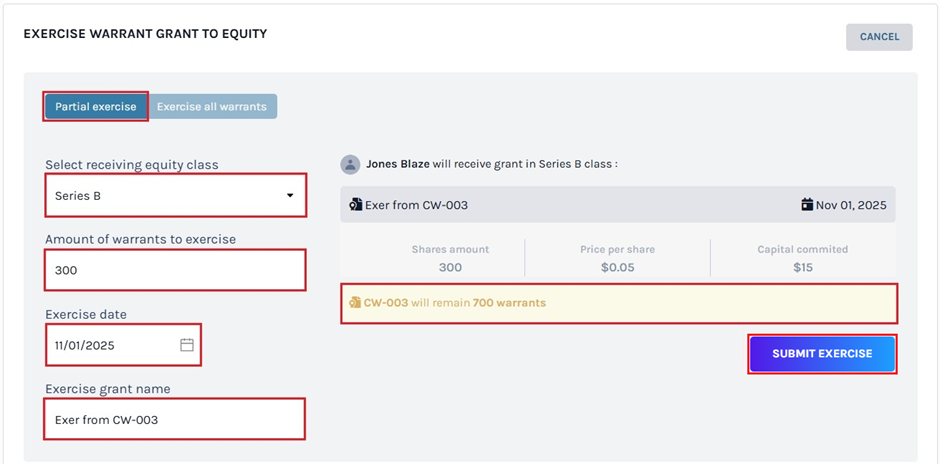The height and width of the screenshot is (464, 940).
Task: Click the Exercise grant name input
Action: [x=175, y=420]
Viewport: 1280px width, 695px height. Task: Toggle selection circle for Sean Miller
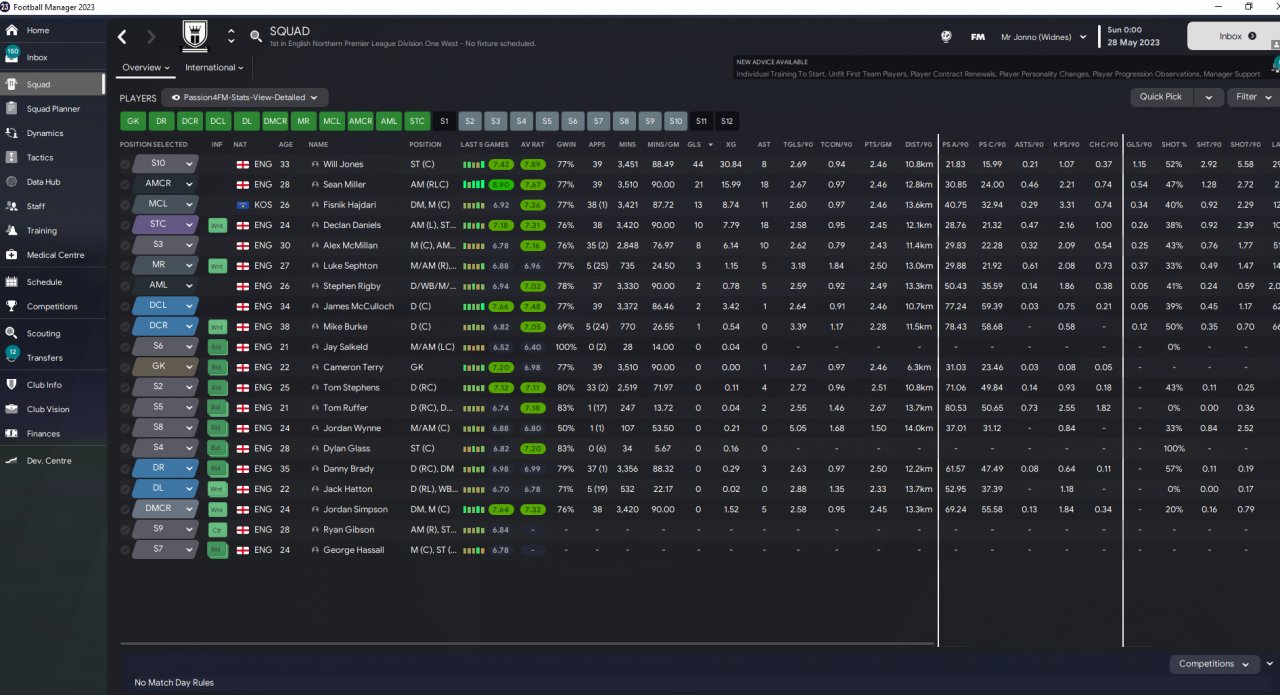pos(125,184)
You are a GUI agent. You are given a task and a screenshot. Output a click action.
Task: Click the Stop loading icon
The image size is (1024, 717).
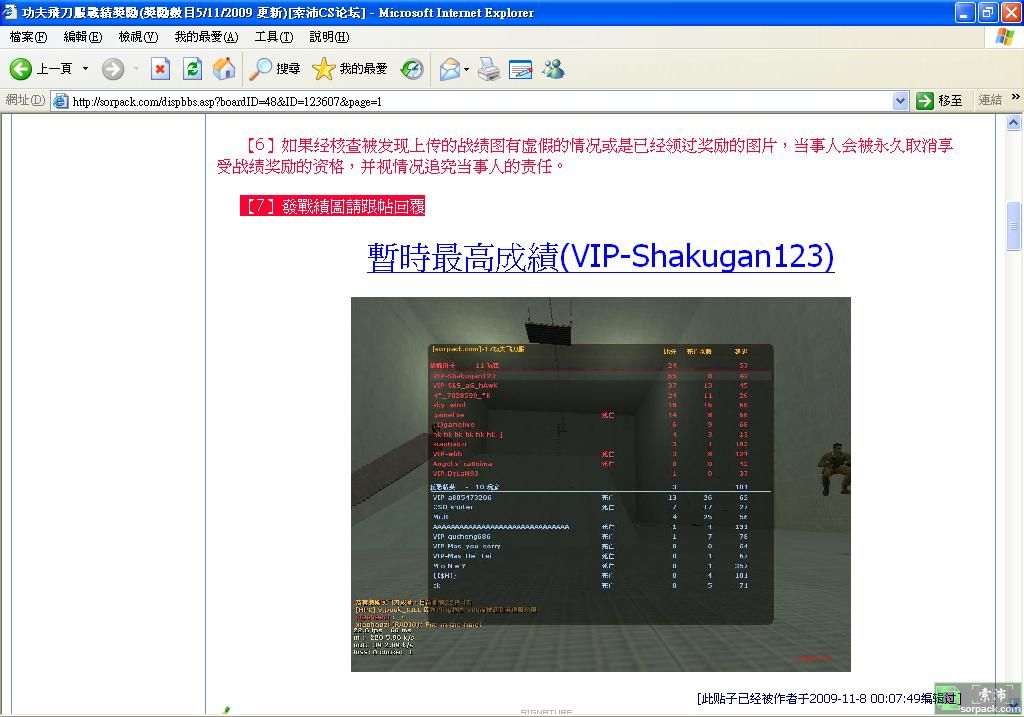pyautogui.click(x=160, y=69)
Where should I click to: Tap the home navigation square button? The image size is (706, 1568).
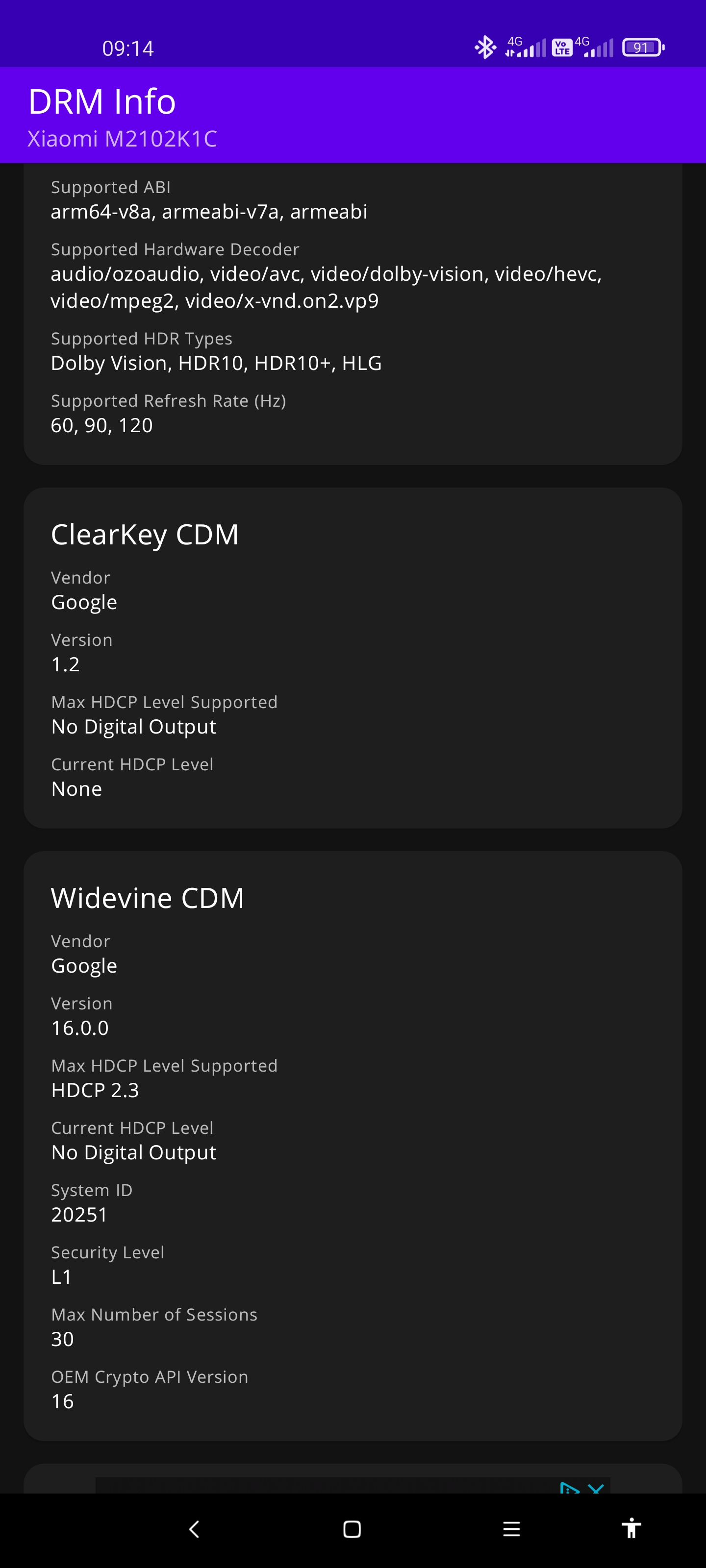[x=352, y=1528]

========================

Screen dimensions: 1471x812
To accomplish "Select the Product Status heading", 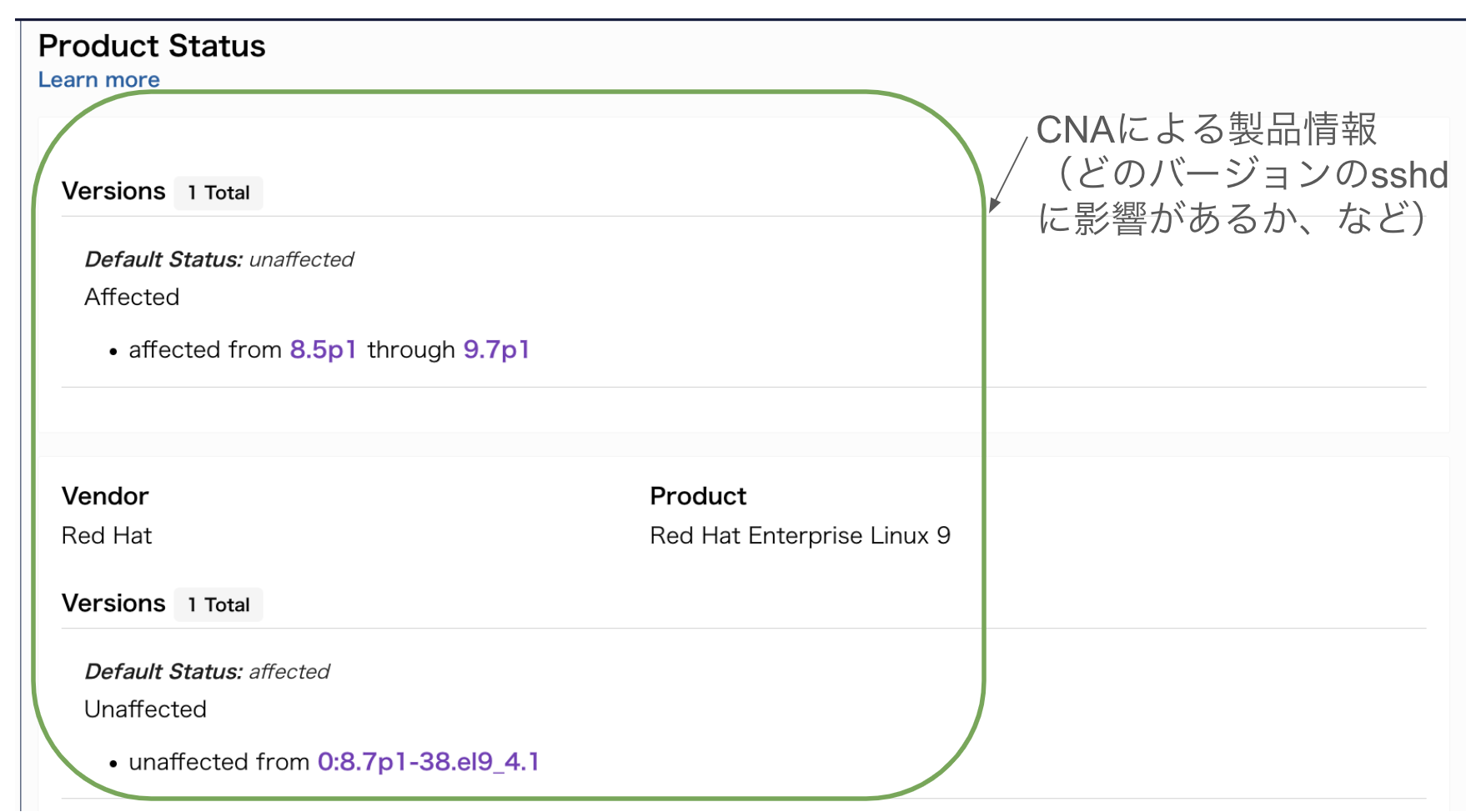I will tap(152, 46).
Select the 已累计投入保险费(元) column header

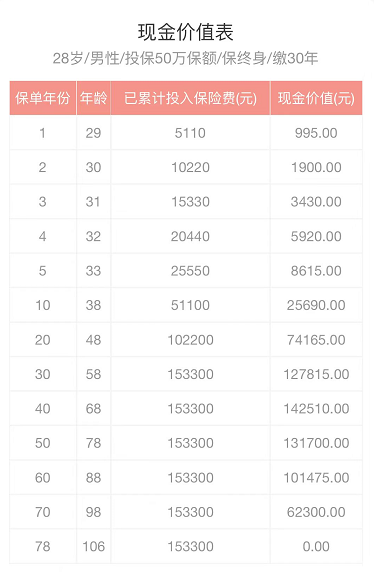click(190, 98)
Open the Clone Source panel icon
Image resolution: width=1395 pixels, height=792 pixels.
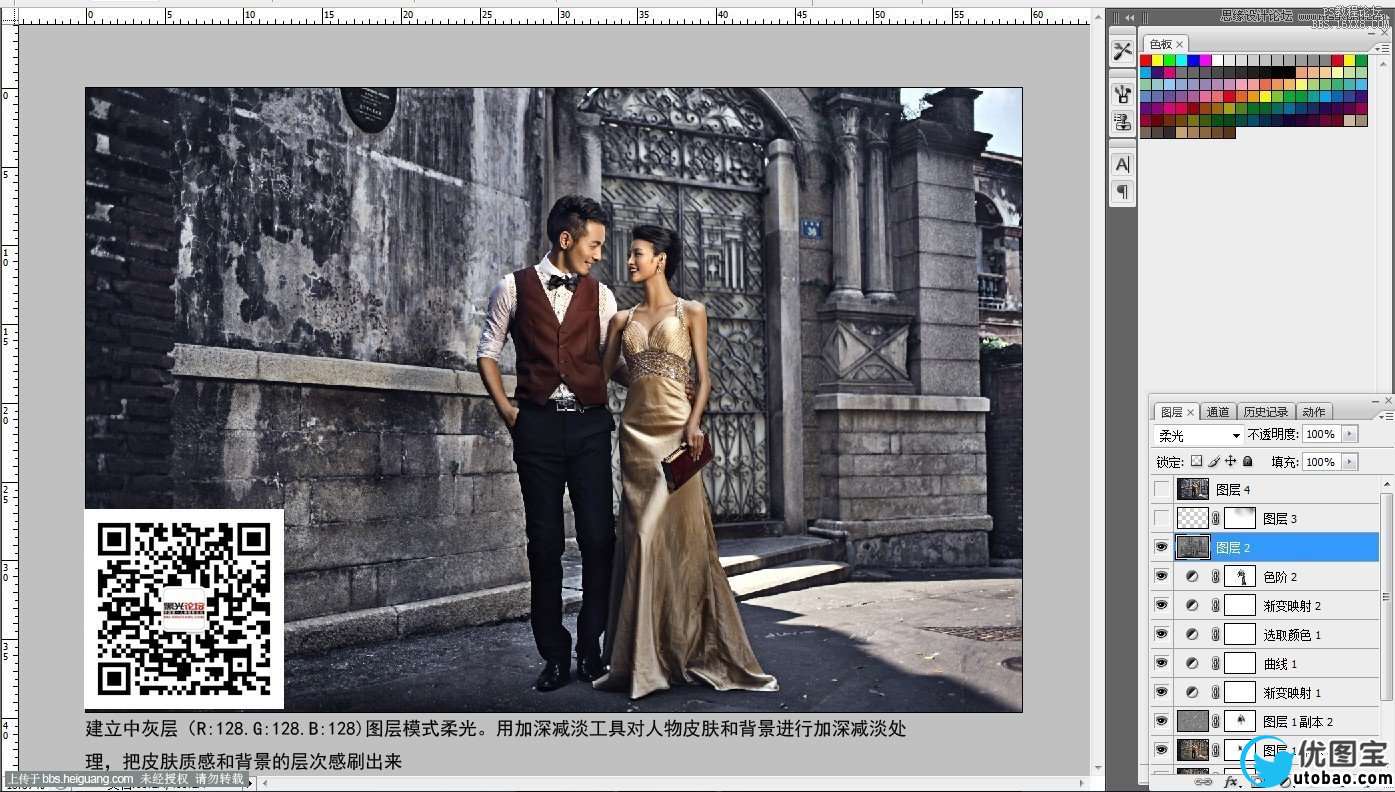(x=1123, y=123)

========================

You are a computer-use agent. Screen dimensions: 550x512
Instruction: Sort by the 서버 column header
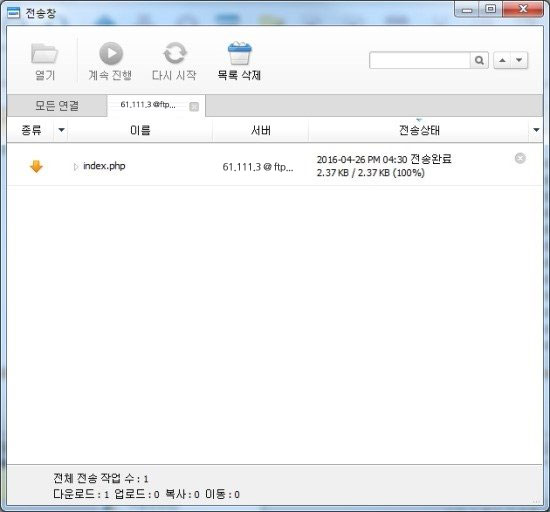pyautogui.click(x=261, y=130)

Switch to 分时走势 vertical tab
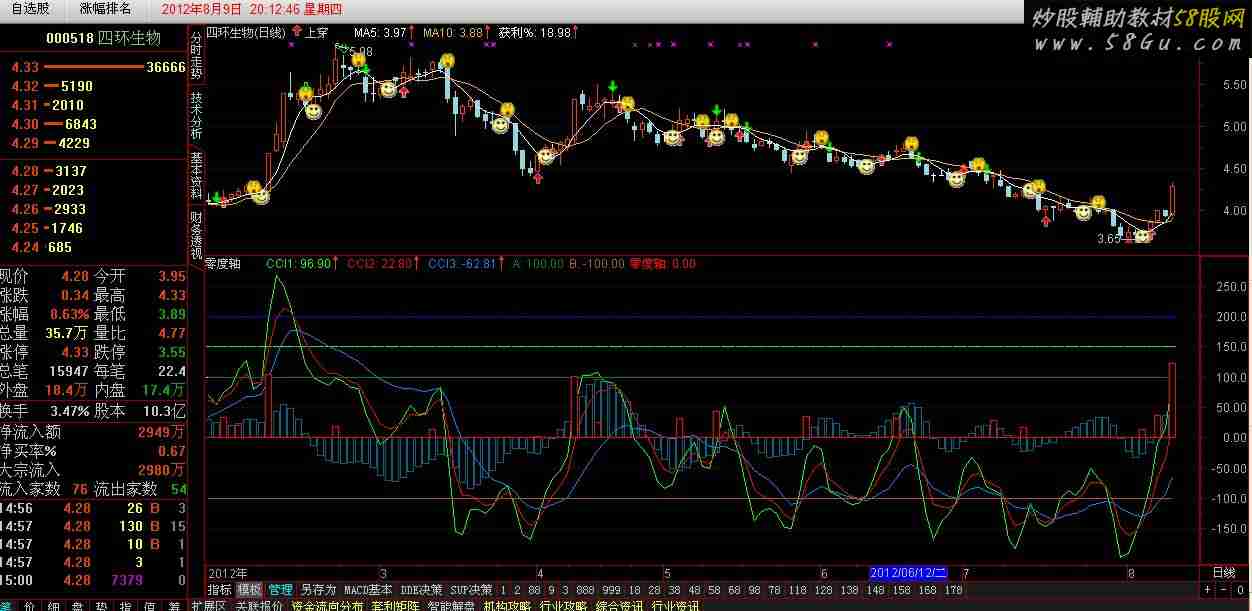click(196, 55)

========================

▶ **What this task involves**
Report the lines above that have the word "agent" in them.

▶ **Reply to the task**
You are a GUI agent. You are given a task and a screenshot. Output a click action.
You are a computer-use agent. Screen dimensions: 550x512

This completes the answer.